#### Exercise description:
What you give back must match the records below exactly, apart from the pictures, which are omitted.
>>>
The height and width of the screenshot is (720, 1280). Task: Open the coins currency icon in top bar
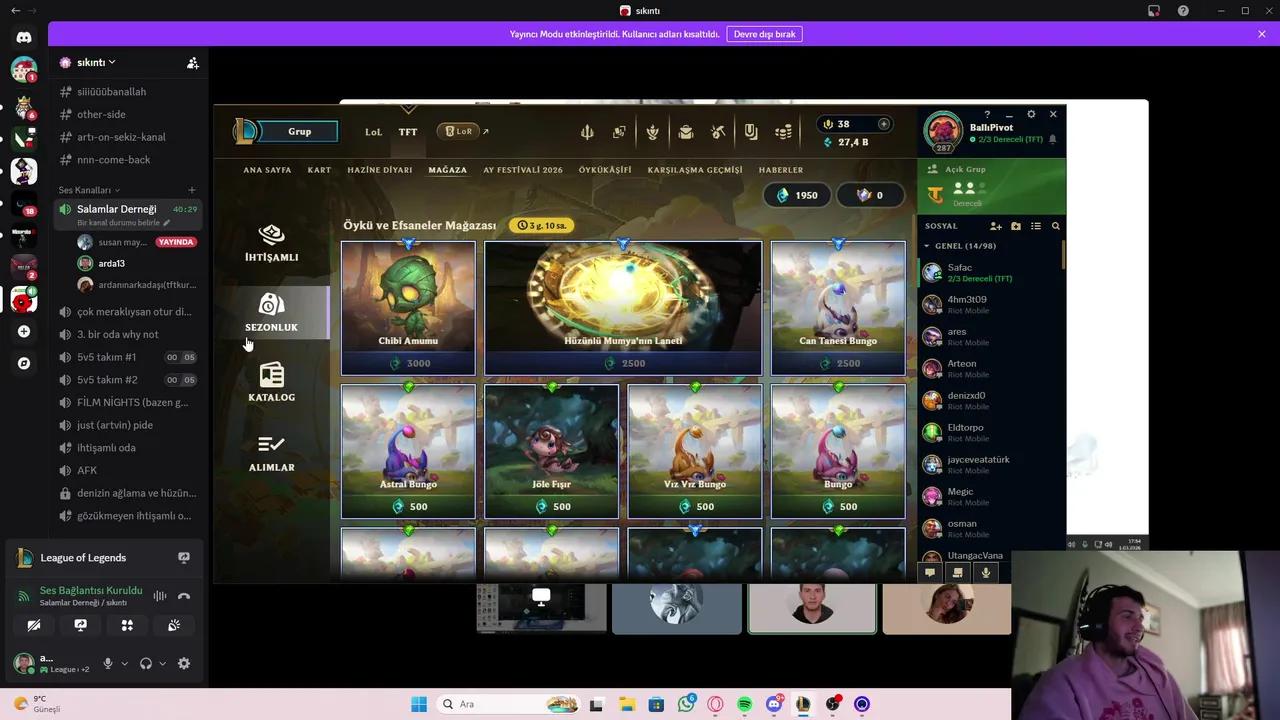point(783,131)
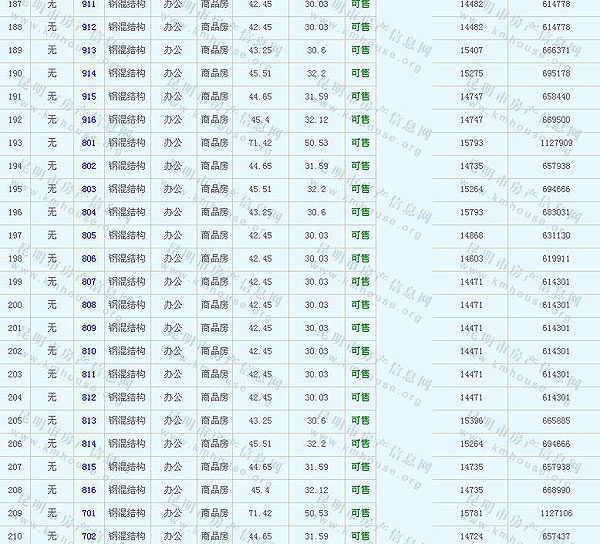
Task: Click room 912 link
Action: 89,27
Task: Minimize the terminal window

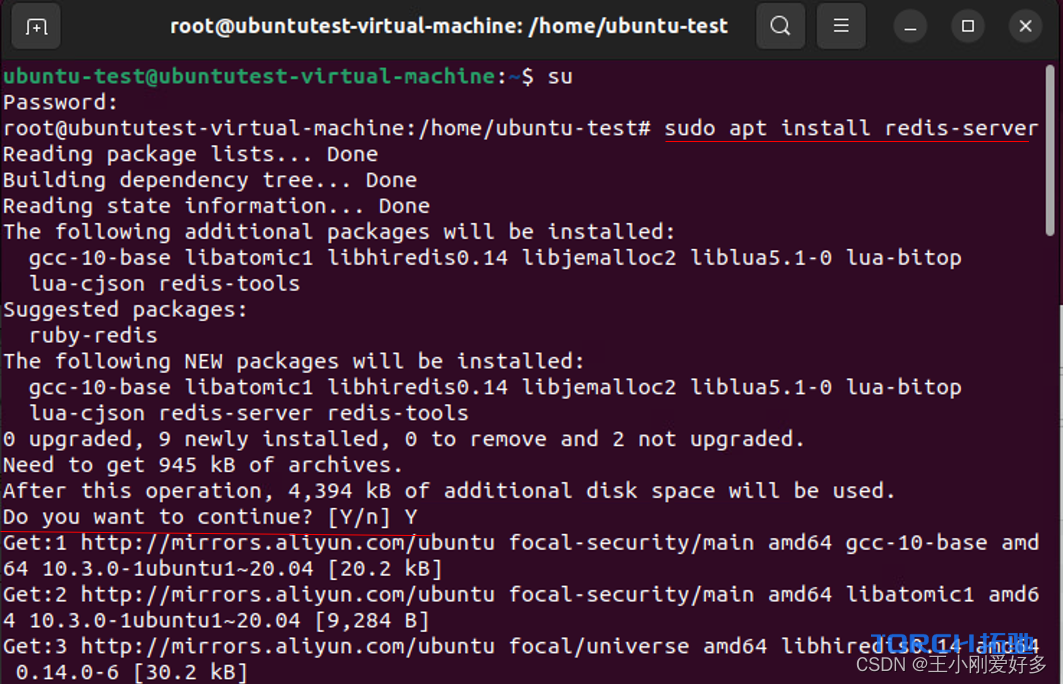Action: coord(910,27)
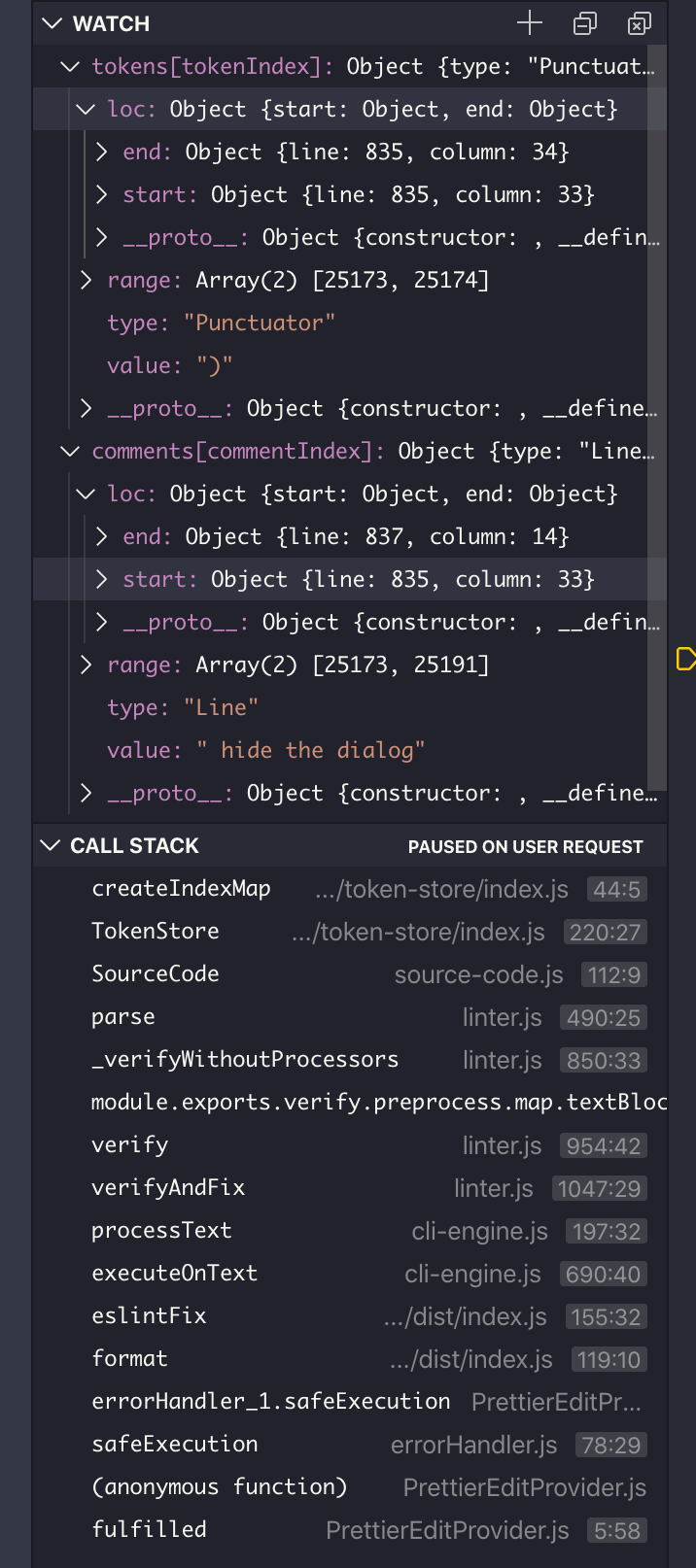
<<<
#### Result of the exercise:
The height and width of the screenshot is (720, 1280). Task: Open the coins currency icon in top bar
point(783,131)
Task: Click room 912 link
Action: 89,27
Task: Minimize the terminal window

Action: coord(910,27)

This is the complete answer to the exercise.